Why keep test plans in code if Jira can slap an MCP?
Been seeing this question come up with teams that attempt to retrofit their workflows for agents.
“Why keep test plans / stories / product context in code? Just expose Jira through MCP tools.”
Something like:
- list_stories
- get_story
- update_story
Voila! Technically the agent now has access to everything.
But access ≠ understanding.
The difference is similar to someone who has "read the entire library" vs someone "with a library card".
A library card technically gives access to every book. But someone who has actually read the library understands relationships, patterns, structure, context, etc.

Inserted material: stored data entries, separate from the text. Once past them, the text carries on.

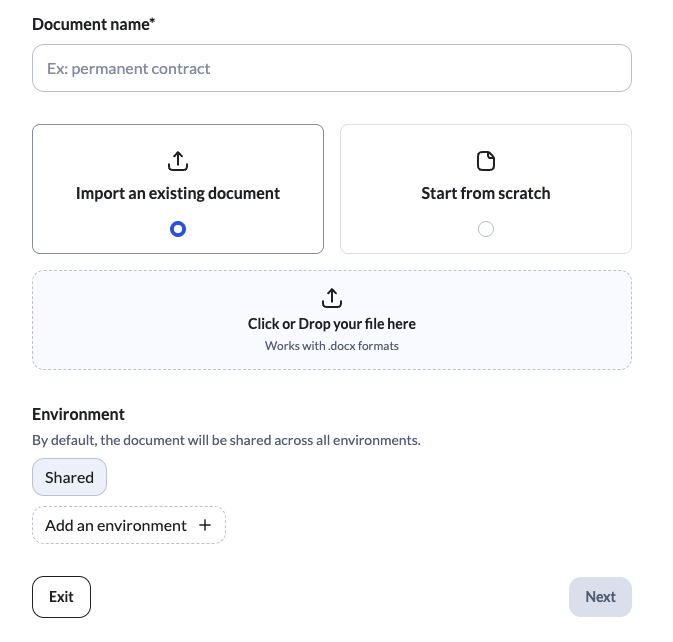The width and height of the screenshot is (673, 642).
Task: Click the 'Start from scratch' title text
Action: [x=485, y=194]
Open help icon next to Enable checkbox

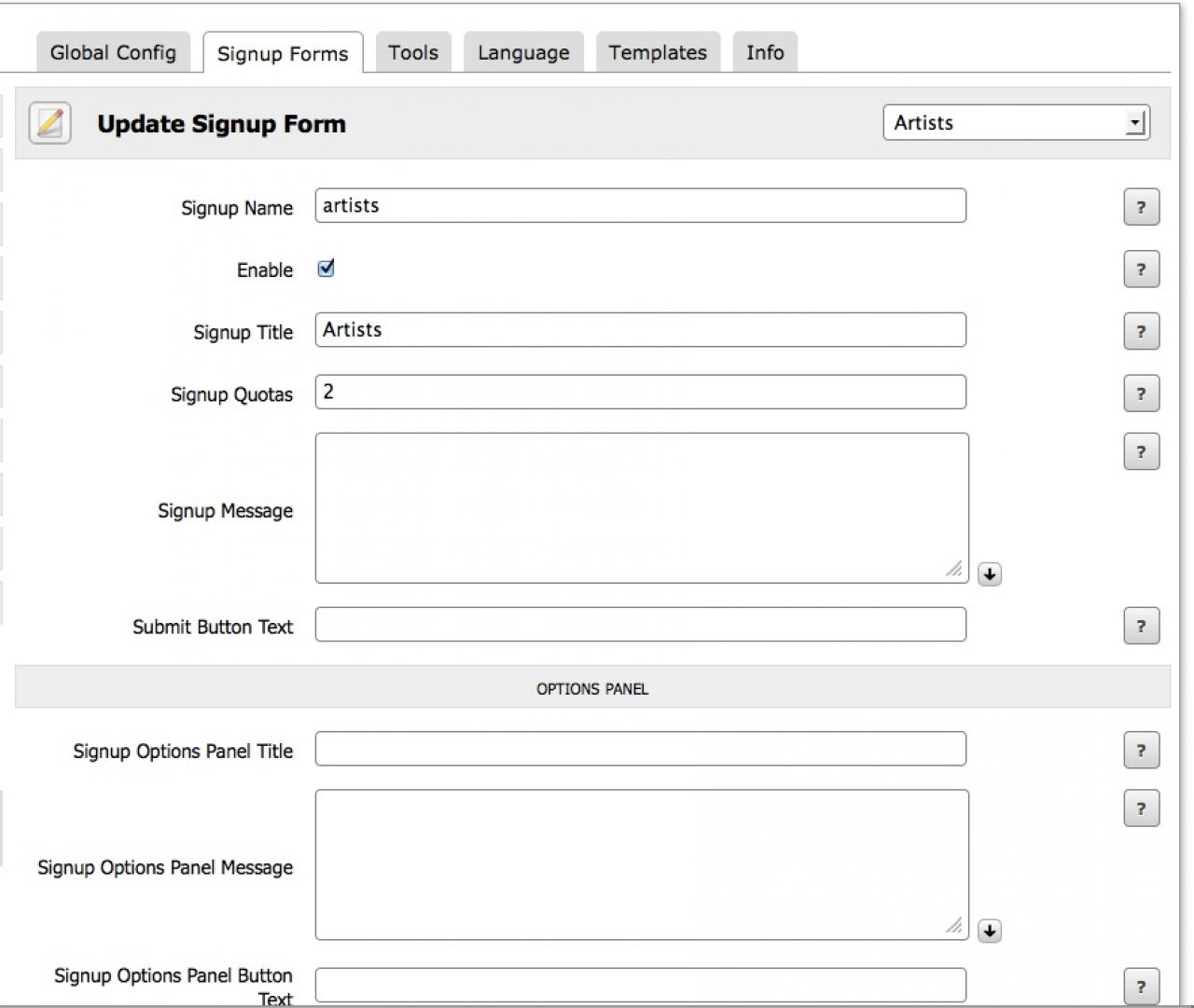(1141, 269)
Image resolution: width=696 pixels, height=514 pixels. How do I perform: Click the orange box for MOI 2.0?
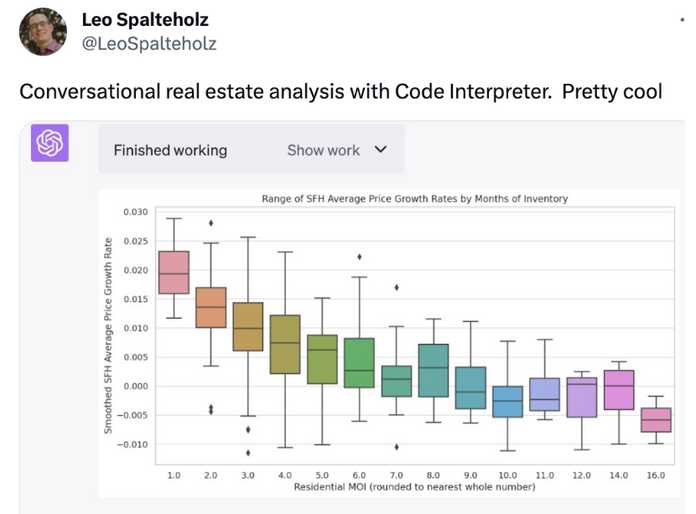click(x=211, y=308)
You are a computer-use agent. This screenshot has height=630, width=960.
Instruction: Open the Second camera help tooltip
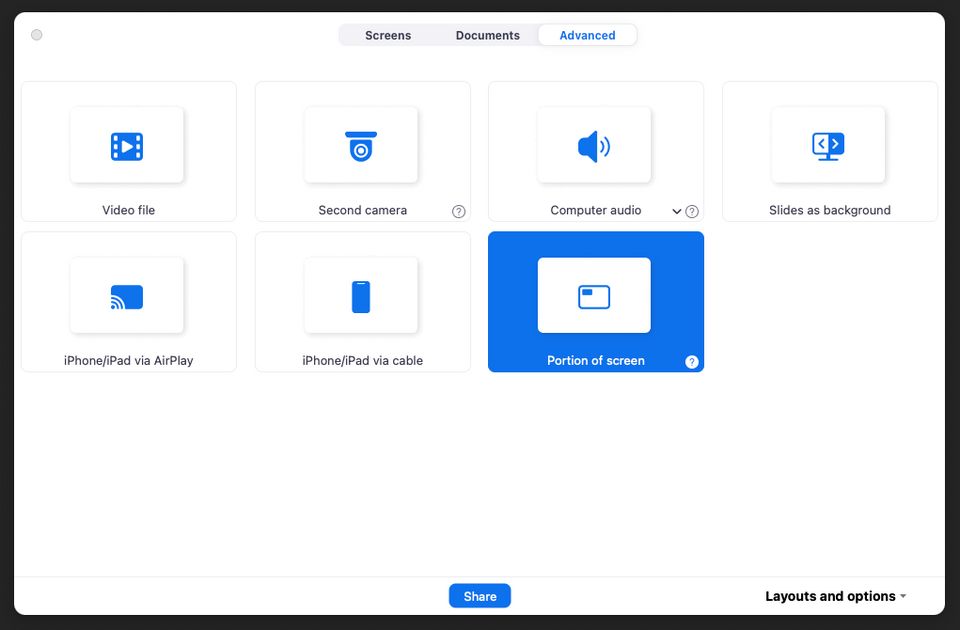pyautogui.click(x=459, y=211)
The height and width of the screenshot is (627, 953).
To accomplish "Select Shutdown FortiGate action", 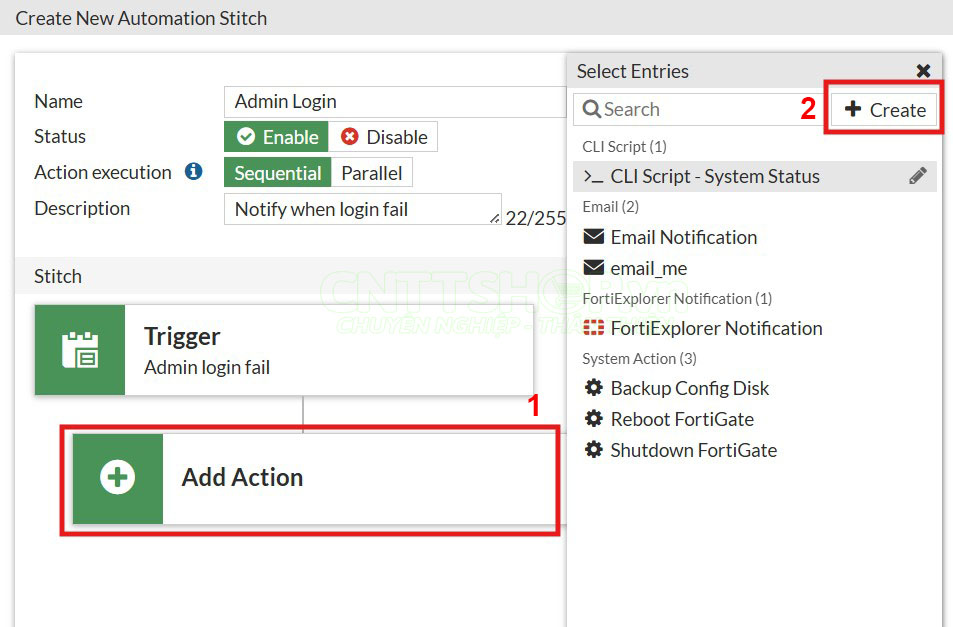I will [693, 450].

Apply the same logic to your code. Imagine your codebase was stored as individual files, in a remote SaaS, and accessed purely via MCP tools:
- list_files
- read_file
- upsert_file
Technically your agent has the entire codebase available. But practically, losing out a bunch of capabilities:
- local indexing optimized for retrieval
- folder structure as implicit context
- grep/find across everything
- reading nearby context naturally
- faster iteration during multi-step reasoning for chain of thought
The agent doesn’t just access the code - it starts understanding the shape of it.
The same principle apply to product knowledge too. If stories, tests, and knowledge lived in a native/code-like form, agents can build a richer model of the business instead of pulling one record at a time through tools.
Curious if others have thought about this.
Do people think MCP + tools is sufficient? Or is there something fundamentally different about agents having native/local access to structured context?